Lipegfilgrastim, a long-acting filgrastim approved by the EMA, has been shown to have a similar efficacy and safety profile vs pegfilgrastim for prophylaxis of chemotherapy-associated FN. Two pivotal studies, and one dose-finding study, provided direct evidence for the effectiveness of lipegfilgrastim prophylaxis vs pegfilgrastim prophylaxis [15, 71,72,73].

Lipegfilgrastim is primarily available in Europe but has limited availability worldwide compared with pegfilgrastim. It should be noted that no specific recommendations have been made on the most appropriate use of lipegfilgrastim in this publication, as lipegfilgrastim data were not considered during the guidance group meeting and as such did not influence the guidance recommendations agreed.

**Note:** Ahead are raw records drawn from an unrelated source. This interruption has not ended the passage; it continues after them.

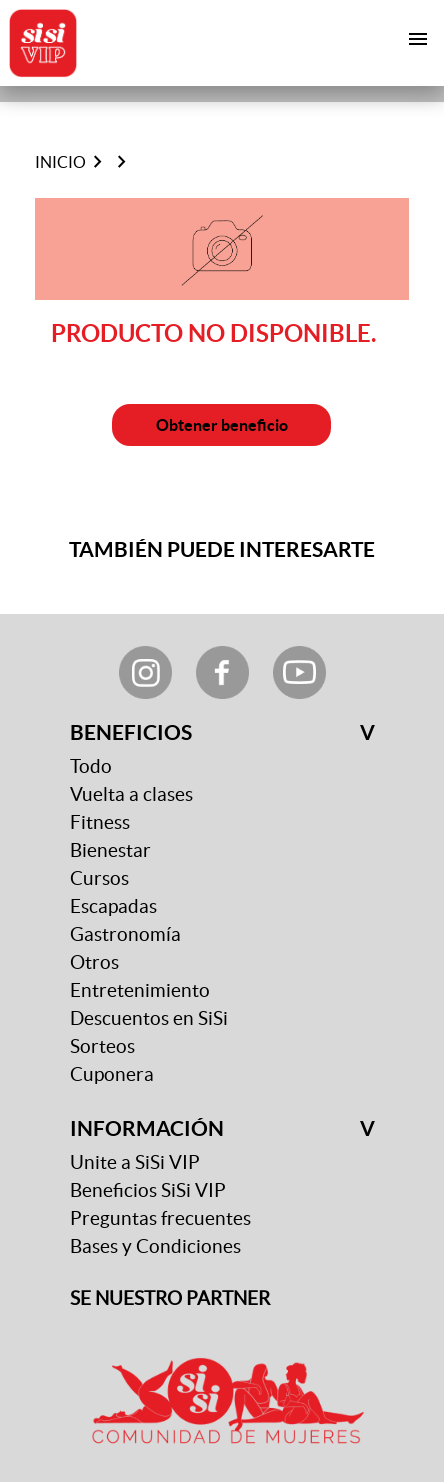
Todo (91, 766)
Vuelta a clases (131, 794)
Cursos (99, 878)
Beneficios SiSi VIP (148, 1190)
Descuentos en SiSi (149, 1018)
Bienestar (110, 850)
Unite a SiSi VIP (135, 1162)
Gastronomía (125, 934)
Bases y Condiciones (155, 1246)
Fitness (100, 822)
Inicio (60, 162)
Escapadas (113, 906)
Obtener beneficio (222, 425)
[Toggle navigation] (417, 39)
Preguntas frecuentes (160, 1218)
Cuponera (112, 1074)
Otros (94, 962)
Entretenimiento (140, 990)
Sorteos (102, 1046)
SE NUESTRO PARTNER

FN is a serious side effect of many cancer treatments and can lead to severe infection and sepsis with potentially fatal consequences [1]. G-CSF, including pegfilgrastim, are recommended for primary and secondary prophylaxis of chemotherapy-induced FN and have demonstrated efficacy in clinical trials and daily practice [1, 2, 9]. Pegfilgrastim is the only long-acting G-CSF available worldwide and is associated with the most clinical data and experience. The guidance statements are not absolute recommendations but are intended as a guide for the clinician in daily clinical practice; they should be used alongside current guidelines. The expert panel suggests that the guidance statements in this publication should be used in parallel with existing guidelines to optimize the appropriate use of G-CSF and of pegfilgrastim in cancer patients in clinical practice.